Guo, Qiangqiang; Ren, Mengjuan; Wu, Shouyuan; Sun, Yajia; Wang, Jianjian; Wang, Qi; Ma, Yanfang; Song, Xuping; Chen, Yaolong.
Afiliação
  • Guo Q; School of Public Health, Lanzhou University, Lanzhou, China.
  • Ren M; School of Public Health, Lanzhou University, Lanzhou, China.
  • Wu S; School of Public Health, Lanzhou University, Lanzhou, China.
  • Sun Y; School of Public Health, Lanzhou University, Lanzhou, China.
  • Wang J; School of Public Health, Lanzhou University, Lanzhou, China.
  • Wang Q; Department of Health Research Methods, Evidence and Impact, Faculty of Health Sciences, McMaster University, Hamilton, ON, Canada.
  • Ma Y; McMaster Health Forum, McMaster University, Hamilton, ON, Canada.
  • Song X; School of Chinese Medicine, Hong Kong Baptist University, Kowloon Tong, Hong Kong SAR, China.
  • Chen Y; School of Public Health, Lanzhou University, Lanzhou, China.

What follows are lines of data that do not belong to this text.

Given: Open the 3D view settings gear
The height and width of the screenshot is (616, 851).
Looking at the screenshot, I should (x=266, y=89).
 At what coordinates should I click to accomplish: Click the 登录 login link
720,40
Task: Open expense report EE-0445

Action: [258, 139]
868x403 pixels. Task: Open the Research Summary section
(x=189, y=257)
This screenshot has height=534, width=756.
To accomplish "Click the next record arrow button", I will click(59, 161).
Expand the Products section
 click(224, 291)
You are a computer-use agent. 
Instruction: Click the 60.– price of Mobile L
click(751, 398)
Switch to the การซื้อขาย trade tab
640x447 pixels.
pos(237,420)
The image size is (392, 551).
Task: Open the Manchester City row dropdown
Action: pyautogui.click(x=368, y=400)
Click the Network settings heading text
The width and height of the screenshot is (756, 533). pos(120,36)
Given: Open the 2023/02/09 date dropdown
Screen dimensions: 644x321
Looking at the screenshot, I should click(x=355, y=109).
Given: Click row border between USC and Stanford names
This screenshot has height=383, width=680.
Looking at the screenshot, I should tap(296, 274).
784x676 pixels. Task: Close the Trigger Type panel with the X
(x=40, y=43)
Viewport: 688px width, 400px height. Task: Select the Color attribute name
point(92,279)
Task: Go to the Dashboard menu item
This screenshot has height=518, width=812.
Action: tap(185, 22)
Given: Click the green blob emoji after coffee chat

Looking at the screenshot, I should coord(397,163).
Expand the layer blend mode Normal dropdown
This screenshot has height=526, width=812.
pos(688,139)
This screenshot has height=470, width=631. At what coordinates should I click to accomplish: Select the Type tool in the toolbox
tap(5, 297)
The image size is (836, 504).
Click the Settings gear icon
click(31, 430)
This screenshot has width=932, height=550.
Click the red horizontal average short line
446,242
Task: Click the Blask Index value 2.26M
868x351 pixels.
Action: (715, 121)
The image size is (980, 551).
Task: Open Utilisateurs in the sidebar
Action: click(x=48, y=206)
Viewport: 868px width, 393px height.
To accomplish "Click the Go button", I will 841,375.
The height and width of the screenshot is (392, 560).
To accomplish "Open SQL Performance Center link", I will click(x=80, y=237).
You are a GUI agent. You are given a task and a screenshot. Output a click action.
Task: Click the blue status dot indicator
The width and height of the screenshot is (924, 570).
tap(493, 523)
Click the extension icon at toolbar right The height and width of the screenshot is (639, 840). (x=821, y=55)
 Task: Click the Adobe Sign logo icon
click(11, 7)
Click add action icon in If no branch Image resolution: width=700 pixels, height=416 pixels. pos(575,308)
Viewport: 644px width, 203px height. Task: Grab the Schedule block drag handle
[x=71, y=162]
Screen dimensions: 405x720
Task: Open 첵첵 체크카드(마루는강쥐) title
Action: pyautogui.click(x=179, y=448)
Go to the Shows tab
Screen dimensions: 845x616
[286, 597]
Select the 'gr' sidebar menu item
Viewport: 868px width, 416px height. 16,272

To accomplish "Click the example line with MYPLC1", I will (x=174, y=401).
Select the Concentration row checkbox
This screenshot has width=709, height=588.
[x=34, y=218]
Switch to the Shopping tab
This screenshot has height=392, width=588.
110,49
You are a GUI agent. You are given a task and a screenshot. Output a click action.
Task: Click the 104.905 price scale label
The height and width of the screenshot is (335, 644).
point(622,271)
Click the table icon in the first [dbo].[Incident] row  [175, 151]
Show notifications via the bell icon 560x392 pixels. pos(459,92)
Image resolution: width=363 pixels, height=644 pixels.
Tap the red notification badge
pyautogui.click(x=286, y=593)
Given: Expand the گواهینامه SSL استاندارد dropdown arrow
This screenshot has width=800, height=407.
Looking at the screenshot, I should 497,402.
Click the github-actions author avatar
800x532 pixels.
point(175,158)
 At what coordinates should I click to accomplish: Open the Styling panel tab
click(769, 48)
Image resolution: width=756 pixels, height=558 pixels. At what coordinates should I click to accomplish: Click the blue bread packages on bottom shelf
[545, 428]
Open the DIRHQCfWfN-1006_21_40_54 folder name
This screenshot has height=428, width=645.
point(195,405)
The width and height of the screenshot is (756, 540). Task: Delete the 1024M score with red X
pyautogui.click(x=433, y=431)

Front Public Health ; 10: 933665, 2022.
Article em En | MEDLINE | ID: mdl-36159306
Background: Artificial intelligence (AI) has become widely used in a variety of fields, including disease prediction, environmental monitoring, and pollutant prediction. In recent years, there has also been an increase in the volume of research into the application of AI to air pollution. This study aims to explore the latest trends in the application of AI in the field of air pollution. Methods: All literature on the application of AI to air pollution was searched from the Web of Science database. CiteSpace 5.8.R1 was used to analyze countries/regions, institutions, authors, keywords and references cited, and to reveal hot spots and frontiers of AI in atmospheric pollution. Results: Beginning in 1994, publications on AI in air pollution have increased in number, with a surge in research since 2017. The leading country and institution were China (N = 524) and the Chinese Academy of Sciences (N = 58), followed by the United States (N = 455) and Tsinghua University (N = 33), respectively. In addition, the United States (0.24) and the England (0.27) showed a high degree of centrality. Most of the identified articles were published in journals related to environmental science; the most cited journal was Atmospheric Environment, which reached nearly 1,000 citations. There were few collaborations among authors, institutions and countries. The hot topics were machine learning, air pollution and deep learning. The majority of the researchers concentrated on air pollutant concentration prediction, particularly the combined use of AI and environmental science methods, low-cost air quality sensors, indoor air quality, and thermal comfort. Conclusion: Researches in the field of AI and air pollution are expanding rapidly in recent years. The majority of scholars are from China and the United States, and the Chinese Academy of Sciences is the dominant research institution. The United States and the England contribute greatly to the development of the cooperation network. Cooperation among research institutions appears to be suboptimal, and strengthening cooperation could greatly benefit this field of research. The prediction of air pollutant concentrations, particularly PM2.5, low-cost air quality sensors, and thermal comfort are the current research hotspot.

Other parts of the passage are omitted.